Error Recovery
TimeTiles includes an automatic error recovery system that intelligently retries failed import jobs based on error classification and recovery strategies.
Overview
The ErrorRecoveryService automatically handles import failures through:
- Error Classification: Analyzes error patterns to determine retry eligibility
- Exponential Backoff: Prevents overwhelming external services with intelligent retry delays
- Quota Integration: Respects user quota limits when scheduling retries
- Stage Recovery: Restarts from the optimal recovery point in the pipeline
- Manual Fallback: Provides APIs for manual intervention when automatic recovery fails
Error Classification
Import failures are classified into three categories to determine the appropriate recovery strategy.
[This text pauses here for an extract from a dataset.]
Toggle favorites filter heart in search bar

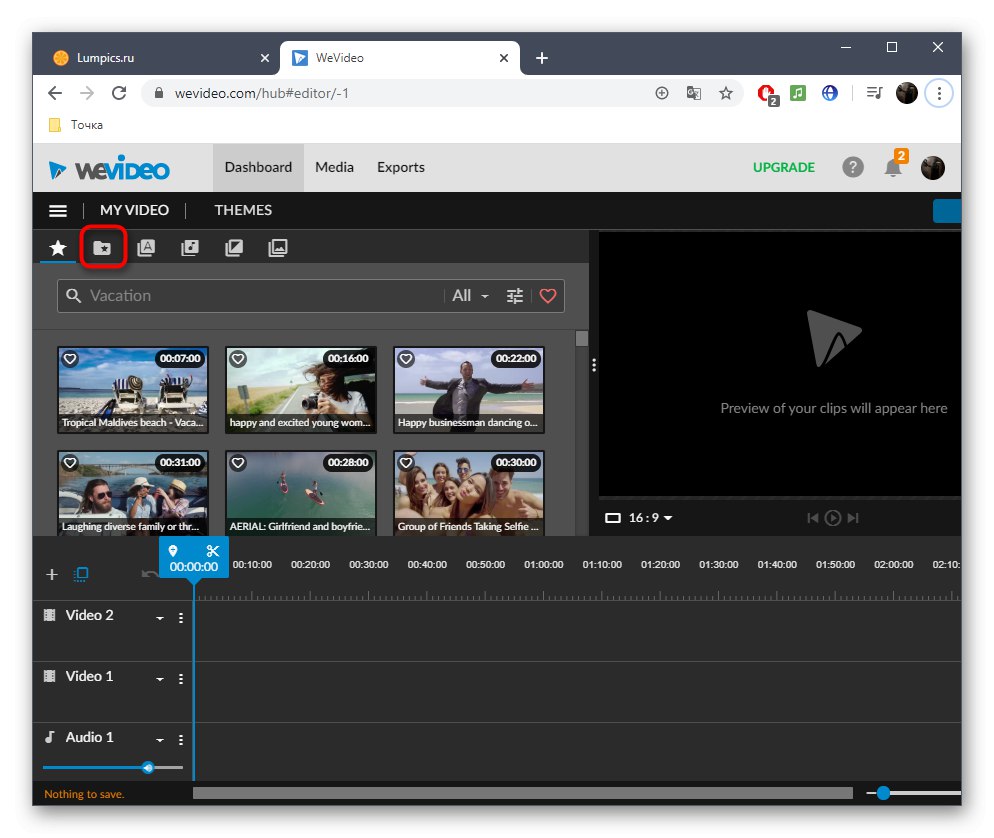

Recoverable Errors (Automatic Retry)
Transient errors that typically resolve with retry:
- Network Errors: Connection failures, timeouts, DNS issues (
ECONNREFUSED,ETIMEDOUT) - Database Issues: Connection timeouts, deadlocks, temporary unavailability
- Rate Limits: API rate limiting, 429 responses, quota exceeded
- Resource Constraints: Temporary memory issues, disk space (may resolve)
Recovery Strategy: Automatic retry with exponential backoff
Permanent Errors (No Retry)
Errors that won’t resolve without intervention:
- File Errors: File not found, invalid format (
ENOENT) - Permission Issues: Unauthorized access, invalid credentials (401, 403)
- Invalid Data: Malformed file structure, unsupported format
- Configuration Errors: Missing required settings, invalid API keys
Recovery Strategy: Manual intervention required, no automatic retry
User Action Required (May Retry After Fix)
Errors requiring user decisions but potentially recoverable:
- Quota Limits: User exceeded daily import quota (retries after quota reset)
- Schema Changes: Breaking changes requiring approval (retries after approval)
- Validation Failures: Data validation errors requiring cleanup
Recovery Strategy: Automatic retry after condition changes (quota reset, approval granted)
Retry Mechanism
Exponential Backoff
Retry delays increase exponentially to prevent overwhelming services:
Retry 1: 30 seconds
Retry 2: 60 seconds (30s × 2)
Retry 3: 120 seconds (60s × 2)
Max delay: 300 seconds (5 minutes)
Max retries: 3 attemptsConfiguration
Configure retry behavior via environment variables:
RETRY_BASE_DELAY_MS=30000 # 30 seconds initial delay
RETRY_BACKOFF_MULTIPLIER=2.0 # Double delay each retry
RETRY_MAX_DELAY_MS=300000 # 5 minute maximum delay
RETRY_MAX_ATTEMPTS=3 # Maximum retry attemptsQuota Integration
Before scheduling a retry, the system:
- Checks user’s remaining import quota
- Verifies retry won’t exceed daily limits
- Blocks retry if quota exhausted (retries after quota reset)
- Logs quota warnings for monitoring
Recovery Stage Selection
The system determines the optimal restart point based on where failure occurred:
| Failure Stage | Recovery Stage | Reason |
|---|---|---|
ANALYZE_DUPLICATES | ANALYZE_DUPLICATES | Start of pipeline |
DETECT_SCHEMA | DETECT_SCHEMA | Early stage, minimal cost |
VALIDATE_SCHEMA | VALIDATE_SCHEMA | Schema validation specific |
CREATE_SCHEMA_VERSION | VALIDATE_SCHEMA | Retry validation first |
GEOCODE_BATCH | GEOCODE_BATCH | Resume geocoding |
CREATE_EVENTS | GEOCODE_BATCH | Ensure geocoding complete |
Important: Recovery restarts from the beginning of the selected stage to ensure data integrity.
API Endpoints
Retry Failed Import
Endpoint: POST /api/import-jobs/{id}/retry
Purpose: Manually trigger retry for a failed import job
Example Request:
curl -X POST https://your-domain.com/api/import-jobs/123/retry \
-H "Authorization: Bearer YOUR_TOKEN"Response (Success):
{
"success": true,
"action": "retry_scheduled",
"message": "Import job retry scheduled successfully",
"retryScheduled": true,
"nextRetryAt": "2024-01-15T10:35:00.000Z"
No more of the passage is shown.